Hacker News new | ask | show | jobs
by 8192kjshad09- 1421 days ago
Quoted search is provably broken for some queries, try a google search for "[::]" (with the double quotes), it has no results. Similarly, try a search for 'linux next hop "[::]"' (with the double quotes), none of the results will contain [::].

Proof: https://archive.ph/AAa6k and https://archive.ph/9WGe7

3 comments

> none of the results will contain

More and more frequently I was getting this for the actual search terms, in quotes or not, to the point where I would Control+F any words just to find none of them existed on the page. It's the reason I switched to dumber search engines.

I've assumed the "fast path" is to search for "phrases with similar meaning", rather than actual words. But that really destroys technical searches.

If you haven't read our post, I'd encourage doing do. Quotes do work to find the exact terms specified. But control-F won't locate some of the terms we find when fully rendering a doc -- that's why the list explains using developer tools to search if control-F comes up with nothing.
It might be useful to offer people a way to search for content that is rendered in the page, rather than content that is only visible in developer tools.
The content is rendered on the page. For example, say someone has an email sign-up box. When the page renders, the box appears and it might list all the countries in the world, so that you can pick your country from the list. All those countries are rendered, available if you use the box. But if you ctrl-f search, you might not see that text even though it did render. Real case I looked into which prompted the tip of using developer tools.
This isn't evidence of anything changing, google has always ignored punctuation - treating it as whitespace, as mentioned in the article.
Interesting - looks like they're doing this via a bunch of special-case rules.

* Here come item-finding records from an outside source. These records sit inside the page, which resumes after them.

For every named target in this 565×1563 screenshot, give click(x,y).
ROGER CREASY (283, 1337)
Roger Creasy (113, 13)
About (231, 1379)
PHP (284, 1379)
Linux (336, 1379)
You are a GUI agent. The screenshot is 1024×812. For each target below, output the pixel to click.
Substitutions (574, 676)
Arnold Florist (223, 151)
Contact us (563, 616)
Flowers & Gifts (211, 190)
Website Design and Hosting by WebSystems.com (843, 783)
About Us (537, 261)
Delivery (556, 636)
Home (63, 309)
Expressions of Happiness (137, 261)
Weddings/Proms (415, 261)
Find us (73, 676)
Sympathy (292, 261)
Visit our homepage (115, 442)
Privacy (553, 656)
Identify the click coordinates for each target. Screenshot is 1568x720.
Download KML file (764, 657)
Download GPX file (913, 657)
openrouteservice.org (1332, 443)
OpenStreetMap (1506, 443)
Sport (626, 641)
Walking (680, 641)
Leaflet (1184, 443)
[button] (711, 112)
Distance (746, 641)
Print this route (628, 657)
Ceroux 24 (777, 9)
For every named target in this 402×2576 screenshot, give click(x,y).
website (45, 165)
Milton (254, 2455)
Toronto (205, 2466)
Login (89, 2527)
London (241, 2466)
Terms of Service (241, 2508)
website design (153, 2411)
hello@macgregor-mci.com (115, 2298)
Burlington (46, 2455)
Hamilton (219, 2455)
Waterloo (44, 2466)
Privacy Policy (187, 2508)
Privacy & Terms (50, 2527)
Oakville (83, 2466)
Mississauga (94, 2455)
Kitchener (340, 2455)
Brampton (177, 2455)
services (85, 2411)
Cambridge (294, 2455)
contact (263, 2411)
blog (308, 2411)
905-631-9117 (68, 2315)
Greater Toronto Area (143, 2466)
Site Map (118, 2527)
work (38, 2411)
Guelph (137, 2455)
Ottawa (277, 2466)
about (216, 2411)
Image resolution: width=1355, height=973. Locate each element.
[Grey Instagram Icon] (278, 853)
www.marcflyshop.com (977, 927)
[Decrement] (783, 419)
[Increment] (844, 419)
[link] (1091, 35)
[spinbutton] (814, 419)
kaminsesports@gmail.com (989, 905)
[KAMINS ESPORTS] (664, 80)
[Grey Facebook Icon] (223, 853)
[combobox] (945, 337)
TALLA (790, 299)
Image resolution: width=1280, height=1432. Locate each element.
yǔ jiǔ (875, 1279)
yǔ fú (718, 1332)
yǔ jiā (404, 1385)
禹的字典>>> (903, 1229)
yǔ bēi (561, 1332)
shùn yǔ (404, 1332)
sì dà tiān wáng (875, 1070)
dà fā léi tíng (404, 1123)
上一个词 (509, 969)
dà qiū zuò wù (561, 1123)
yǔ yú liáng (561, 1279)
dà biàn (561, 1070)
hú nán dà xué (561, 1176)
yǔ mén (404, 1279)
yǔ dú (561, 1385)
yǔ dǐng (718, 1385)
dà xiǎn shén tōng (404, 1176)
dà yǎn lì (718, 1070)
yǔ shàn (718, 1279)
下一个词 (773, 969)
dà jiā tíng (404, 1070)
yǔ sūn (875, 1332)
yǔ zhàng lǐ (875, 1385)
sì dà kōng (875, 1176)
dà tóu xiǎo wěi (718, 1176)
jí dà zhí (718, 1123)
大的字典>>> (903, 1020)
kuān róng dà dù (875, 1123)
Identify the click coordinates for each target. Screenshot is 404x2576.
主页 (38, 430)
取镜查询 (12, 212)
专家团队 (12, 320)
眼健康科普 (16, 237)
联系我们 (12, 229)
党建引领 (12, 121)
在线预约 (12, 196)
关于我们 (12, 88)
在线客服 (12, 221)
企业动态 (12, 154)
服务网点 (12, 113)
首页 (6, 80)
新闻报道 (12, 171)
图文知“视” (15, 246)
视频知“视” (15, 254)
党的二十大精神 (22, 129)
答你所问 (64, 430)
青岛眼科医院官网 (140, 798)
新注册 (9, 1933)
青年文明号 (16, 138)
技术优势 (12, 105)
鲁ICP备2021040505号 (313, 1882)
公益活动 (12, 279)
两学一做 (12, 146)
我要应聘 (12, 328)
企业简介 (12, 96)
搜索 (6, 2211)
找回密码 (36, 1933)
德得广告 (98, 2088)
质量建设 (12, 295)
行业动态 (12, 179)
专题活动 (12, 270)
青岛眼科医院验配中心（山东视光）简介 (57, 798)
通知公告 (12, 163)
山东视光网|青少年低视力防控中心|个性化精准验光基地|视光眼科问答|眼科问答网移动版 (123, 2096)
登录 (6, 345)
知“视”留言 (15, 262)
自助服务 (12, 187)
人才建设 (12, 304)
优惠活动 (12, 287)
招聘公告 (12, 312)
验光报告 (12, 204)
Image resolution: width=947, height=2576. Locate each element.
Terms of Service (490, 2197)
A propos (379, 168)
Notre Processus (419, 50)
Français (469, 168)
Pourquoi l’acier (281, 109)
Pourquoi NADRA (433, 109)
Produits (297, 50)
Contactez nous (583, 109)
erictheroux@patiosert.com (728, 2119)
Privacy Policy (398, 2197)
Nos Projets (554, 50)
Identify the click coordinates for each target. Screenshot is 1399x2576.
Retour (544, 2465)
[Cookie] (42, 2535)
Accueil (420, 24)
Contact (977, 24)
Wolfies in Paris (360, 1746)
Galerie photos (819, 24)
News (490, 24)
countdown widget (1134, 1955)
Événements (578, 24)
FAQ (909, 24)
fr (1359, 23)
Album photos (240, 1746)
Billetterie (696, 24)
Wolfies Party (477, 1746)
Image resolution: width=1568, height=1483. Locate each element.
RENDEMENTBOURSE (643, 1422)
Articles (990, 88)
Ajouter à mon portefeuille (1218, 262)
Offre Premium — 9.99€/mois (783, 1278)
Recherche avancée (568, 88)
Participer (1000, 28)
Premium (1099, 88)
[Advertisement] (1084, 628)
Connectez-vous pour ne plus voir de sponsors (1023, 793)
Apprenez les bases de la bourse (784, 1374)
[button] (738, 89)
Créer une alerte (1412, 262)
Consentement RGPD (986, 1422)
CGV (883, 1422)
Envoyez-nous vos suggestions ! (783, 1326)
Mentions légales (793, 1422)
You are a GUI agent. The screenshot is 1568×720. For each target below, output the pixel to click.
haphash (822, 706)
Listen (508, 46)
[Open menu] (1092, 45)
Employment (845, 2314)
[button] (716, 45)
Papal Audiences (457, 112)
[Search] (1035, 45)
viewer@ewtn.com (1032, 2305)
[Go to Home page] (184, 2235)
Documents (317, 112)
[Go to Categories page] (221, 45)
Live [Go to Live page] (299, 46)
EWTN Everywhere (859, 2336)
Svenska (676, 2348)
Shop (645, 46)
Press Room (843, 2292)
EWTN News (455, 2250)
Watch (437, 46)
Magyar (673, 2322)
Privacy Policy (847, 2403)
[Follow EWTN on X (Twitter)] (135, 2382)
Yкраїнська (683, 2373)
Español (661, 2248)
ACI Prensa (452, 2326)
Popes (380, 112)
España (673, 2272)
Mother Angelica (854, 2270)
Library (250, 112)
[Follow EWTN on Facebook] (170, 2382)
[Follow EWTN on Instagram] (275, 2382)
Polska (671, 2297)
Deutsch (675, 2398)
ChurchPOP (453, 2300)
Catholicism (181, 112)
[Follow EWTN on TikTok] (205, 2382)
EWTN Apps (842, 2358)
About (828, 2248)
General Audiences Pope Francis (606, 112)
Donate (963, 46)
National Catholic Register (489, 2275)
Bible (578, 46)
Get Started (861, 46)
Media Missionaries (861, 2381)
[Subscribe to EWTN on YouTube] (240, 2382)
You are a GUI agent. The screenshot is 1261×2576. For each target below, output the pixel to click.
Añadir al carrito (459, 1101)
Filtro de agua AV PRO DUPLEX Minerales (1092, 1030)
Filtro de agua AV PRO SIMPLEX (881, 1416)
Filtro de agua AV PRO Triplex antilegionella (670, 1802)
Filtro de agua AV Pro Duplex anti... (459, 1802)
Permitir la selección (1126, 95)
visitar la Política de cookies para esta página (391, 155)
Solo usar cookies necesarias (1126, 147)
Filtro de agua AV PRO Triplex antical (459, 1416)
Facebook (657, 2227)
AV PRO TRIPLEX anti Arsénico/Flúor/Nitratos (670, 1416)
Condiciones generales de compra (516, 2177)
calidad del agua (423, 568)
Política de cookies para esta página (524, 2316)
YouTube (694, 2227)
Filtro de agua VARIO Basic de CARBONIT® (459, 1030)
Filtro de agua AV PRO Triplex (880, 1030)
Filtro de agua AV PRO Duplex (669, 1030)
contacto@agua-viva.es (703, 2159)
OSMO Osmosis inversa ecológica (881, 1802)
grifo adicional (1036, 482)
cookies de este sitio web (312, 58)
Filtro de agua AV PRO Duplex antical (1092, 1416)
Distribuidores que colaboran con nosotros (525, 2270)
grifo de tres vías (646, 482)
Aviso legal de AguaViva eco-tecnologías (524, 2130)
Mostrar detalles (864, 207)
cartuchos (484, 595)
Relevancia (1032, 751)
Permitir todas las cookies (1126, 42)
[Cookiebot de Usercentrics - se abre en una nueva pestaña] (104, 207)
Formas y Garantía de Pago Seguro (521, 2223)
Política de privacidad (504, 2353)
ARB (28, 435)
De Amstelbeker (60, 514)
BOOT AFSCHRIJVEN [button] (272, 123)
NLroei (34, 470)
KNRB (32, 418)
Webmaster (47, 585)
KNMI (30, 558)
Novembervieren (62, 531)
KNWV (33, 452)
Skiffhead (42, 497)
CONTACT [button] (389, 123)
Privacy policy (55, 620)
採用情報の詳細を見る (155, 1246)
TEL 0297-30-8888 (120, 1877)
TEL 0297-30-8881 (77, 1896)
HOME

To any google engineers reading:

Please add `really-verbatim` mode, indicated by backtick quotes, which also requires strict matching of punctuation.

I'm a Google engineer way too far organisationally to ever have any say in this.

I wonder if that will ever be worth the hardware cost. Back when I did some coursework on information retrieval, it seemed that you get superlinear savings via reducing the cardinality of tokens. So you'd do stemming, remove all punctuation, words that are too frequent ("do", "be", "and", "or", ...)... Basically remove all grammar. You do the same to your search query and the index. This intuitively reduces your compute by at least an order of magnitude, especially for languages with rich grammar (e.g. stemming nouns in Polish reduces the cardinality of tokens by a factor of 7 and verbs by a factor of 162).

No way they'll inflate their indexes even 20% and add complexity into their algorithms for 0.1% queries that won't bring any additional income.
They don't necessarily have to inflate their indexes. Backtick-quoted results ought to be a subset of double-quoted results, so they can use the standard quoted search algorithm, and then filter out imperfect matches from those results.
Google searches ignore punctuation, so it's not even indexed, so there's no way to search for punctuation without inflating the index
I work for Google Search. We did look a this, and we'll keep looking to see if we can improve, but it turns out to be a very hard lift.
The post explains that we see some punctuation as spaces so that query is a search for nothing, which is why it fails.